To do —
Copy the entries below word for word, from the line containing "Забыл пароль (82, 32)" through the line containing "Liderança (21, 170)", including both. Leave out the picture lines.

Entries about locating things on screens
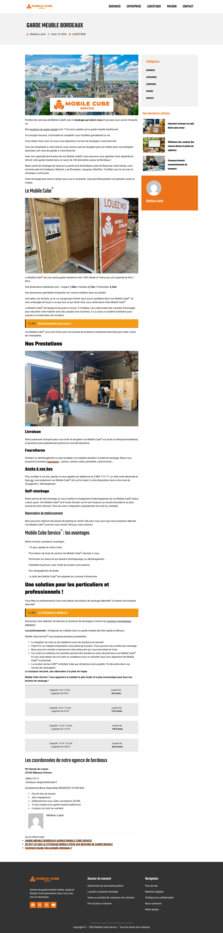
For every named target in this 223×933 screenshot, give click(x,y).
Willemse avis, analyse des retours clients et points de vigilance (181, 146)
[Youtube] (53, 905)
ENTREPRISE (134, 6)
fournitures (53, 461)
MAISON (172, 6)
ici (32, 480)
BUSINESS (115, 6)
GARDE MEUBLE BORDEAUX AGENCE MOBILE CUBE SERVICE (58, 840)
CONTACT (188, 6)
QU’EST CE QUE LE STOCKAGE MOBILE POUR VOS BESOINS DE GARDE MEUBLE (69, 844)
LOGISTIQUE (154, 6)
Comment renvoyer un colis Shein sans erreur (181, 126)
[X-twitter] (40, 905)
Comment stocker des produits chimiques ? (48, 847)
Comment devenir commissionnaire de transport (177, 165)
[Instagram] (47, 905)
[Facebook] (33, 905)
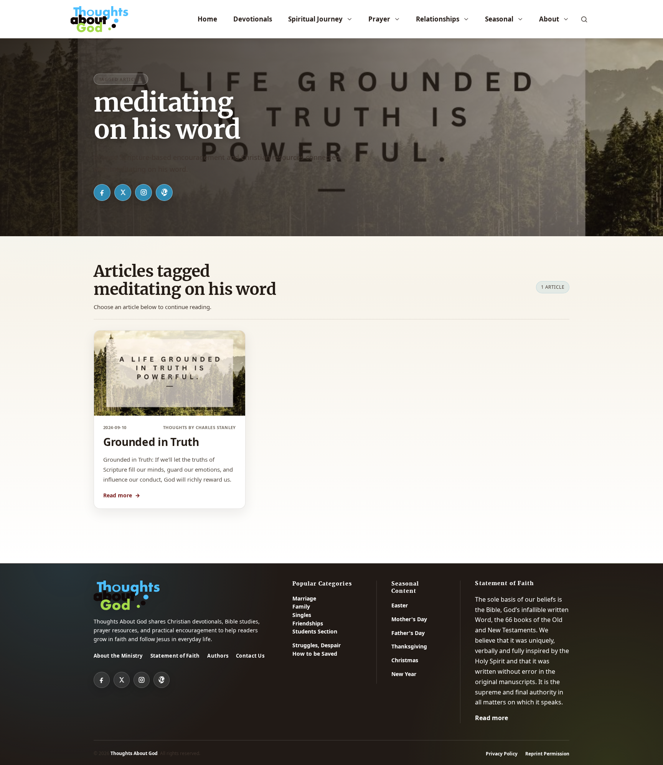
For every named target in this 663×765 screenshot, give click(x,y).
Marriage (304, 598)
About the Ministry (118, 655)
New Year (403, 674)
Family (301, 606)
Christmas (404, 660)
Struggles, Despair (316, 645)
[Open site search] (584, 19)
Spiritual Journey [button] (315, 19)
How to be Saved (314, 653)
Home (207, 19)
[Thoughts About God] (99, 19)
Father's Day (408, 633)
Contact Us (250, 655)
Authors (217, 655)
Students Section (314, 631)
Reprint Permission (547, 753)
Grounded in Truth (151, 441)
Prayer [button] (379, 19)
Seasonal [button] (499, 19)
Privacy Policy (502, 753)
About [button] (549, 19)
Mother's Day (409, 619)
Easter (399, 605)
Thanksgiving (409, 646)
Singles (301, 615)
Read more (121, 495)
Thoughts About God (134, 753)
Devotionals (252, 19)
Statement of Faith (175, 655)
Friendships (307, 623)
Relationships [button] (437, 19)
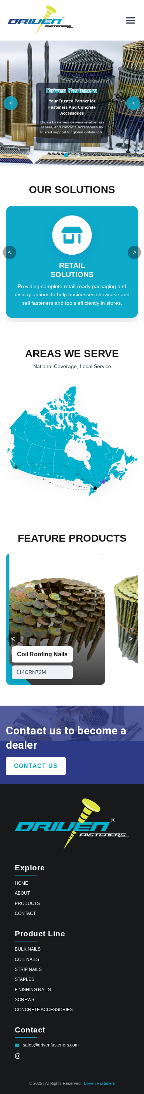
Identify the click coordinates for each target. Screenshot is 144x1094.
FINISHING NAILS (33, 989)
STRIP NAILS (28, 969)
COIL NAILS (27, 959)
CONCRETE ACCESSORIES (44, 1009)
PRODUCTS (27, 903)
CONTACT (25, 913)
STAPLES (24, 979)
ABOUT (22, 893)
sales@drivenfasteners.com (51, 1045)
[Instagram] (18, 1057)
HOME (21, 883)
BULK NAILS (28, 949)
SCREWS (24, 999)
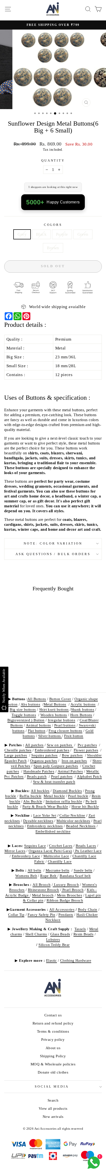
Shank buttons (82, 709)
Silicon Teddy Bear (54, 945)
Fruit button (73, 736)
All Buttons (36, 699)
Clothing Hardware (75, 960)
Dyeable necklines (38, 821)
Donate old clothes (53, 1072)
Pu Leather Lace (88, 851)
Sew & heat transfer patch (54, 781)
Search (53, 1100)
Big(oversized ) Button (26, 720)
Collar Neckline (72, 815)
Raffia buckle (30, 796)
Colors (53, 225)
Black (41, 234)
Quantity (53, 160)
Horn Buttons (81, 715)
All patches (34, 745)
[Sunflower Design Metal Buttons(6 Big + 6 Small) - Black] (17, 676)
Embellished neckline (53, 831)
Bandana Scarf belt (75, 876)
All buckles (40, 791)
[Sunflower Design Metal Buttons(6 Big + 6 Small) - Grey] (11, 676)
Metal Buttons (55, 704)
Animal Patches (70, 771)
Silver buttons (50, 736)
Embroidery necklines (45, 826)
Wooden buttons (53, 715)
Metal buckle (54, 796)
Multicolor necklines (73, 821)
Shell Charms (36, 934)
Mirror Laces (14, 851)
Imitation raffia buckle (64, 801)
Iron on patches (74, 761)
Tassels (80, 929)
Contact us (53, 1015)
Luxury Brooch (66, 884)
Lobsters (53, 939)
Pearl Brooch (72, 890)
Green (82, 234)
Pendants (65, 914)
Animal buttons (38, 725)
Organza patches (43, 761)
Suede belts (83, 870)
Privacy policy (53, 1039)
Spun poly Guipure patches (56, 766)
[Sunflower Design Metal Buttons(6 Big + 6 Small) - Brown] (34, 676)
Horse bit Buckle (85, 806)
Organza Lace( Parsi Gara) (50, 851)
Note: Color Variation (53, 543)
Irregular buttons (61, 720)
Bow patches (72, 755)
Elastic (51, 960)
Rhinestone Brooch (43, 890)
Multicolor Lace (56, 856)
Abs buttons (30, 704)
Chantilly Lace (60, 861)
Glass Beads (60, 934)
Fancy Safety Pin (41, 914)
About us (53, 1048)
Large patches (15, 755)
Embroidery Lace (26, 856)
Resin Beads (83, 934)
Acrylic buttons (83, 704)
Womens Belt (26, 876)
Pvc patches (87, 745)
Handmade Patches (38, 771)
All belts (34, 870)
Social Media (52, 1086)
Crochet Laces (60, 846)
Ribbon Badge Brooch (65, 900)
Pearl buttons (64, 725)
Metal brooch (43, 895)
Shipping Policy (53, 1056)
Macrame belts (57, 870)
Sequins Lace (35, 846)
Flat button (37, 730)
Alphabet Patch (89, 776)
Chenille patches (18, 750)
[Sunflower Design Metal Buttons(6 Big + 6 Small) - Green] (28, 676)
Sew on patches (60, 745)
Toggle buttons (24, 715)
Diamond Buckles (67, 791)
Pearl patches (61, 776)
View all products (53, 1108)
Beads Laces (86, 846)
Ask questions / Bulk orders (53, 554)
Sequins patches (44, 755)
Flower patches (86, 750)
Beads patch (37, 776)
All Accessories (61, 909)
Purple (62, 234)
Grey (22, 234)
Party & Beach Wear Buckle (45, 806)
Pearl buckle (78, 796)
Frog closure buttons (65, 730)
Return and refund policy (53, 1023)
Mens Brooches (69, 895)
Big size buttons (23, 709)
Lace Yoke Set (44, 815)
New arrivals (53, 1116)
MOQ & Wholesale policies (53, 1064)
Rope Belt (48, 876)
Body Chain (87, 909)
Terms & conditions (53, 1031)
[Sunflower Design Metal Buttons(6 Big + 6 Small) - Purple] (23, 676)
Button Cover (60, 699)
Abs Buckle (32, 801)
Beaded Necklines (81, 826)
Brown (53, 248)
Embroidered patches (52, 750)
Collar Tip (16, 914)
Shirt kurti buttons (54, 709)
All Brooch (42, 884)
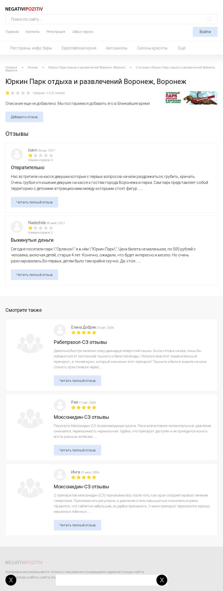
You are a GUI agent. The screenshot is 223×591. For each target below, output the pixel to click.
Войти (205, 32)
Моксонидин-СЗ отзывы (81, 417)
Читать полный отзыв (34, 202)
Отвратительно (27, 167)
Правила (12, 32)
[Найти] (210, 19)
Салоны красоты (152, 48)
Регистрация (56, 32)
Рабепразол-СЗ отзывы (80, 342)
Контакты (33, 32)
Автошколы (116, 48)
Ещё (181, 48)
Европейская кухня (79, 48)
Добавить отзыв (24, 117)
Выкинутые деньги (32, 240)
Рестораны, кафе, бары (31, 48)
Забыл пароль (82, 32)
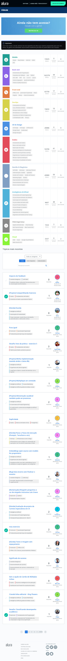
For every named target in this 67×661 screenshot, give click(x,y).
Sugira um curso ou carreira (29, 651)
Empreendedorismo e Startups (20, 180)
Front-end (16, 90)
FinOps (27, 117)
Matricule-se (33, 30)
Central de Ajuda (25, 646)
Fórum (4, 10)
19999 (40, 632)
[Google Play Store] (47, 654)
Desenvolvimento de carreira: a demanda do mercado (22, 568)
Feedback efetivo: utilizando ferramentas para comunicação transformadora (22, 283)
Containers (29, 108)
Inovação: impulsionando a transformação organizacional (21, 481)
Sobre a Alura (25, 644)
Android (28, 60)
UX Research (30, 128)
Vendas (25, 177)
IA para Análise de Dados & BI (20, 202)
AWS (14, 240)
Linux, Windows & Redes (19, 108)
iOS (14, 62)
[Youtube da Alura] (47, 647)
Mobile (15, 57)
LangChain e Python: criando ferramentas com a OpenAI (23, 371)
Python (32, 75)
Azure (18, 240)
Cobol (34, 77)
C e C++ (29, 77)
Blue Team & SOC (29, 227)
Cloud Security (29, 225)
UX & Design (17, 125)
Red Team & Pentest (18, 227)
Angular (15, 95)
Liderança (21, 170)
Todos (22, 261)
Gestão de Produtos (18, 175)
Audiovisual (24, 130)
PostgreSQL (34, 422)
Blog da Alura (25, 649)
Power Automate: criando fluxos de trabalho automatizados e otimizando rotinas (22, 318)
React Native (21, 60)
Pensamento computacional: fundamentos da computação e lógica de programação (22, 618)
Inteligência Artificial (20, 192)
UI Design (22, 128)
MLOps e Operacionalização (20, 157)
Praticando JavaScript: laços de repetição (21, 334)
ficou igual (13, 327)
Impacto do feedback (17, 276)
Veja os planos (58, 3)
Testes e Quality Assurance (19, 82)
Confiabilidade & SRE (18, 117)
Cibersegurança (18, 222)
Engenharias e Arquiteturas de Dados (22, 155)
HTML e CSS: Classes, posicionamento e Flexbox (23, 550)
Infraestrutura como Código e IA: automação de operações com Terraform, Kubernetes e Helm (22, 442)
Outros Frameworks (29, 95)
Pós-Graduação (25, 655)
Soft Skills (15, 170)
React (35, 92)
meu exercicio (14, 527)
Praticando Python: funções (17, 498)
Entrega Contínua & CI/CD (19, 110)
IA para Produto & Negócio (20, 205)
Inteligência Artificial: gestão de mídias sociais (22, 387)
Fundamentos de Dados (19, 143)
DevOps (15, 102)
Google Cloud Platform (27, 240)
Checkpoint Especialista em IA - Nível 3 (20, 518)
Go (24, 77)
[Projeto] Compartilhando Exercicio (22, 293)
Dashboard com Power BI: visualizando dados (22, 585)
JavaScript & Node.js (29, 80)
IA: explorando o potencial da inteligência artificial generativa (23, 408)
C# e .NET (15, 77)
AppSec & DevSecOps (18, 225)
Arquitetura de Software (19, 75)
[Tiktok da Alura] (59, 647)
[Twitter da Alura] (51, 647)
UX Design (15, 128)
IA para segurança (17, 230)
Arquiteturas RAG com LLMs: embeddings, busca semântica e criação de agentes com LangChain (23, 463)
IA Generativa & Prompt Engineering (22, 195)
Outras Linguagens (17, 80)
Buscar (46, 265)
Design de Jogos (17, 132)
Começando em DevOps (19, 105)
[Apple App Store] (51, 654)
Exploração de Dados (18, 147)
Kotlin (33, 60)
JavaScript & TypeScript (26, 92)
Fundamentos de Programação (21, 73)
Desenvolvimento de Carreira (20, 182)
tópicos (47, 61)
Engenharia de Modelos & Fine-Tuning (22, 214)
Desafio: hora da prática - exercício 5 (23, 344)
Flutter (14, 60)
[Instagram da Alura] (55, 647)
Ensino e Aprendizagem (19, 185)
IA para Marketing (17, 210)
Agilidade (29, 172)
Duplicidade (13, 419)
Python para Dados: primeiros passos (20, 350)
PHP (21, 77)
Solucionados (41, 261)
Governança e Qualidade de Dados (22, 160)
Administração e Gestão (19, 172)
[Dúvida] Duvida (15, 308)
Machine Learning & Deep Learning (21, 152)
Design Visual (16, 130)
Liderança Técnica (30, 170)
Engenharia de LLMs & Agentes (20, 212)
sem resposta (61, 61)
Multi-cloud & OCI (17, 242)
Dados (14, 140)
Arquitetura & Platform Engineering (21, 115)
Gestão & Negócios (19, 167)
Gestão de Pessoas (30, 175)
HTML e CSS (16, 92)
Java (28, 75)
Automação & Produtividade (20, 200)
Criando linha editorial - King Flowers (23, 594)
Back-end (16, 70)
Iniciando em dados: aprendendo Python (21, 299)
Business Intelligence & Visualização (22, 150)
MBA (22, 658)
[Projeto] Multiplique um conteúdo (22, 381)
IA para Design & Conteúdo (20, 207)
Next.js (20, 95)
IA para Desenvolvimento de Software (22, 197)
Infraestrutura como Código (20, 112)
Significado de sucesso (17, 558)
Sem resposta (31, 261)
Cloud (14, 237)
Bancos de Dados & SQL (19, 145)
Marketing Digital (17, 177)
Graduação (24, 653)
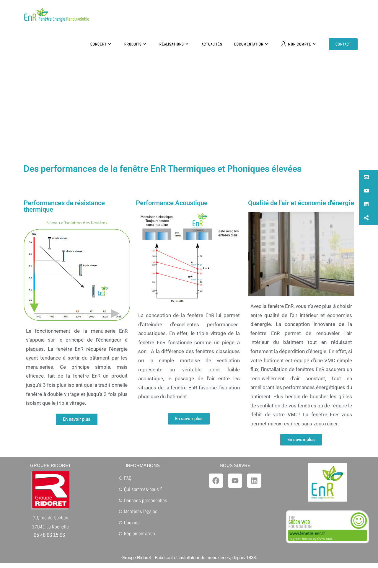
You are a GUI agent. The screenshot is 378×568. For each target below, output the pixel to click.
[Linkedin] (254, 481)
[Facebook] (216, 481)
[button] (368, 177)
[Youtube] (235, 481)
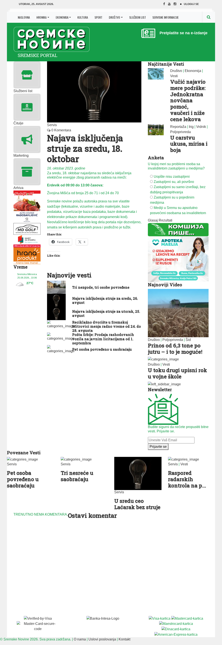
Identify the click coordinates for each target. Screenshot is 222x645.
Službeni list (137, 17)
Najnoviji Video (165, 284)
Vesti (174, 76)
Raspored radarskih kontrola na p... (187, 479)
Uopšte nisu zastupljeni (172, 176)
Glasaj (153, 220)
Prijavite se (158, 446)
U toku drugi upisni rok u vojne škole (177, 373)
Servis (52, 125)
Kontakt (124, 639)
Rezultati (165, 220)
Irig (191, 127)
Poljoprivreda (180, 132)
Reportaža (178, 127)
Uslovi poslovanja (102, 639)
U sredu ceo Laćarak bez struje (137, 504)
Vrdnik (201, 127)
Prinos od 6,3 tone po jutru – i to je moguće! (175, 348)
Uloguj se (191, 4)
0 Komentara (61, 130)
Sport (98, 17)
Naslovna (24, 17)
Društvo (114, 17)
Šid (188, 340)
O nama (80, 639)
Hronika (41, 17)
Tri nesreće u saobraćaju (77, 476)
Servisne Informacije (165, 17)
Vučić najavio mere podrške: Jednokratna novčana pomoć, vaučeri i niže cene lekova (188, 100)
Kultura (82, 17)
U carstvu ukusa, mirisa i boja (188, 144)
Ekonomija (62, 17)
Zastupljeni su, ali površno (174, 182)
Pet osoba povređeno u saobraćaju (23, 479)
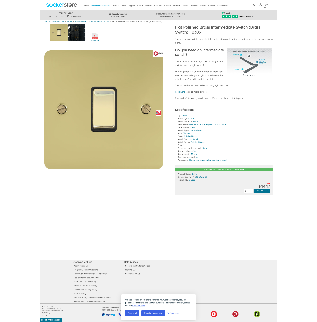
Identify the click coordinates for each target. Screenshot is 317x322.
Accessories (222, 5)
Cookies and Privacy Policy (85, 289)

Output below —
Забыл пароль (82, 32)
For every named target in this 67×661 screenshot, give click(x,y).
Sugira um curso ou carreira (29, 651)
Empreendedorismo e Startups (20, 180)
Front-end (16, 90)
FinOps (27, 117)
Matricule-se (33, 30)
Central de Ajuda (25, 646)
Fórum (4, 10)
19999 (40, 632)
[Google Play Store] (47, 654)
Desenvolvimento de carreira: a demanda do mercado (22, 568)
Feedback efetivo: utilizando ferramentas para comunicação transformadora (22, 283)
Containers (29, 108)
Inovação: impulsionando a transformação organizacional (21, 481)
Sobre a Alura (25, 644)
Android (28, 60)
UX Research (30, 128)
Vendas (25, 177)
IA para Análise de Dados & BI (20, 202)
AWS (14, 240)
Linux, Windows & Redes (19, 108)
iOS (14, 62)
[Youtube da Alura] (47, 647)
Mobile (15, 57)
LangChain e Python: criando ferramentas com a OpenAI (23, 371)
Python (32, 75)
Azure (18, 240)
Cobol (34, 77)
C e C++ (29, 77)
Blue Team & SOC (29, 227)
Cloud Security (29, 225)
UX & Design (17, 125)
Red Team & Pentest (18, 227)
Angular (15, 95)
Liderança (21, 170)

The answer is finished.